- **What this task involves**
Copy out every line of the data that has the word "with" somewhere in it.

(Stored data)
═══

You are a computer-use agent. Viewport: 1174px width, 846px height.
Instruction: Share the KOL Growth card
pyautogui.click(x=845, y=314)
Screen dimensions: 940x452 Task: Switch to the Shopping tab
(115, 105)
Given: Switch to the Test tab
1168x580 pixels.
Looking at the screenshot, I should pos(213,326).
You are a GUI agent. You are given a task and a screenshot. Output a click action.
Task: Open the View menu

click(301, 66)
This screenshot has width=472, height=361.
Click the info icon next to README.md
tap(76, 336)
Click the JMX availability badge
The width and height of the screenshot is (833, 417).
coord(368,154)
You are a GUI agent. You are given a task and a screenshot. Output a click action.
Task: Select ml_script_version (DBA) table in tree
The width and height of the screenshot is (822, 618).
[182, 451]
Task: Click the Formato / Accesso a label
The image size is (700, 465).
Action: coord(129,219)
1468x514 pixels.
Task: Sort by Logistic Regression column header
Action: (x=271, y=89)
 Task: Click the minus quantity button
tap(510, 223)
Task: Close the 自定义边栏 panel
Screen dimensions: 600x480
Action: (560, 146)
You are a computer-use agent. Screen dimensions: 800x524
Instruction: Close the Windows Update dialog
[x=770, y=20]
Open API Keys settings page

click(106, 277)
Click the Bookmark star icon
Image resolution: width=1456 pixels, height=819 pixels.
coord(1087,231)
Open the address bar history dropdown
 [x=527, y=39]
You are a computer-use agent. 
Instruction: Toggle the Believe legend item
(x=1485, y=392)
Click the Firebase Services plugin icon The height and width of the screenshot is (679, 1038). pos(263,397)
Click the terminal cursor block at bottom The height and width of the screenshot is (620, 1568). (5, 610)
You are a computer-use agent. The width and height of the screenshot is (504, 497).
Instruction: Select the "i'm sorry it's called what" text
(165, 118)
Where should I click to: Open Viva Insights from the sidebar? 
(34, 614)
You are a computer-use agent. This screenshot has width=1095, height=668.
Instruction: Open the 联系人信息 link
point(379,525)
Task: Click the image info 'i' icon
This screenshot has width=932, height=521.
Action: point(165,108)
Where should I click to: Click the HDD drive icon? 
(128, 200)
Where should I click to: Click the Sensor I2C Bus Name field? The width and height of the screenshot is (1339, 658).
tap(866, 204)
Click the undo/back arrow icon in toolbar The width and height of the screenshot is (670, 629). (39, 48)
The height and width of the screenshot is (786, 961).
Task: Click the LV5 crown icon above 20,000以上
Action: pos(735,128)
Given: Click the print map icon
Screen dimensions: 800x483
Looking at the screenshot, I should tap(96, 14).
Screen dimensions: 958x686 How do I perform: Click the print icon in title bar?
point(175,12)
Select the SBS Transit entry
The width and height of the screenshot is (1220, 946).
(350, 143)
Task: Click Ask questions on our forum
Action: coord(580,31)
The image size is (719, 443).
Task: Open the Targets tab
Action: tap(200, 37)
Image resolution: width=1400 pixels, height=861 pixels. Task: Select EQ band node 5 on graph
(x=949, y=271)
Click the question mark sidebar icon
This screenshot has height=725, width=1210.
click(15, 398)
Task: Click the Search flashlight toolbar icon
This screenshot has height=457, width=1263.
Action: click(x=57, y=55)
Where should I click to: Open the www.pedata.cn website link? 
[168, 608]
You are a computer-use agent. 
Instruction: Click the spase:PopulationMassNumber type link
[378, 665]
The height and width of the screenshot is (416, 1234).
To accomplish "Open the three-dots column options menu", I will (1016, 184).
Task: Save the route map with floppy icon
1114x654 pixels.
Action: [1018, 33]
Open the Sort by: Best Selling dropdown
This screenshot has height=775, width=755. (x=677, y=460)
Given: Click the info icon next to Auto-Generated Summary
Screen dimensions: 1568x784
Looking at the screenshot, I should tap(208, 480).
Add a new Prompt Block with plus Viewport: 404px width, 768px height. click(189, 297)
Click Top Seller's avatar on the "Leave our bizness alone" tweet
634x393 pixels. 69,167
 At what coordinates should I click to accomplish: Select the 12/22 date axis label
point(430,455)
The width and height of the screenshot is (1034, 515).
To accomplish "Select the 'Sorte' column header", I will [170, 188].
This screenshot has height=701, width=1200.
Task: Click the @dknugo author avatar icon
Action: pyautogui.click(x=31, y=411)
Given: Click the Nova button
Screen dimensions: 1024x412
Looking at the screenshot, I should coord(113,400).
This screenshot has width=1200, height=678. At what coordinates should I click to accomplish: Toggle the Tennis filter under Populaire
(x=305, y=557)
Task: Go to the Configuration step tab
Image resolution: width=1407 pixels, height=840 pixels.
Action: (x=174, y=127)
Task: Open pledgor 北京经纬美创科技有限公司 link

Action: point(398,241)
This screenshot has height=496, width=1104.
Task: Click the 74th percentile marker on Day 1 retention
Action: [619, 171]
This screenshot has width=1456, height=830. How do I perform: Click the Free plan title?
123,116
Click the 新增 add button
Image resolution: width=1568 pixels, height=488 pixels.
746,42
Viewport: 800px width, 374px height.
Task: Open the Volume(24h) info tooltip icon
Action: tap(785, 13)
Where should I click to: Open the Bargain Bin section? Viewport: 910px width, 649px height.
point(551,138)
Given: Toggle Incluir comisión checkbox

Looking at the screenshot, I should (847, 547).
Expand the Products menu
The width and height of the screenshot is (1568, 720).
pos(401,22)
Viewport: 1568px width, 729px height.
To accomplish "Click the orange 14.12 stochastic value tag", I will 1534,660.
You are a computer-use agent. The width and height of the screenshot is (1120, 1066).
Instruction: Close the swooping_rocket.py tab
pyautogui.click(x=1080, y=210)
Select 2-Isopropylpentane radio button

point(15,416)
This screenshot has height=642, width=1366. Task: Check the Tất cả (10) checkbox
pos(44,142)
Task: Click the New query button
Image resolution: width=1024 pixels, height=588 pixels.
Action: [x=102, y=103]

═══

- **Finished exercise**
Task: Save the route map with floppy icon
Add a new Prompt Block with plus Viewport: 404px width, 768px height. click(189, 297)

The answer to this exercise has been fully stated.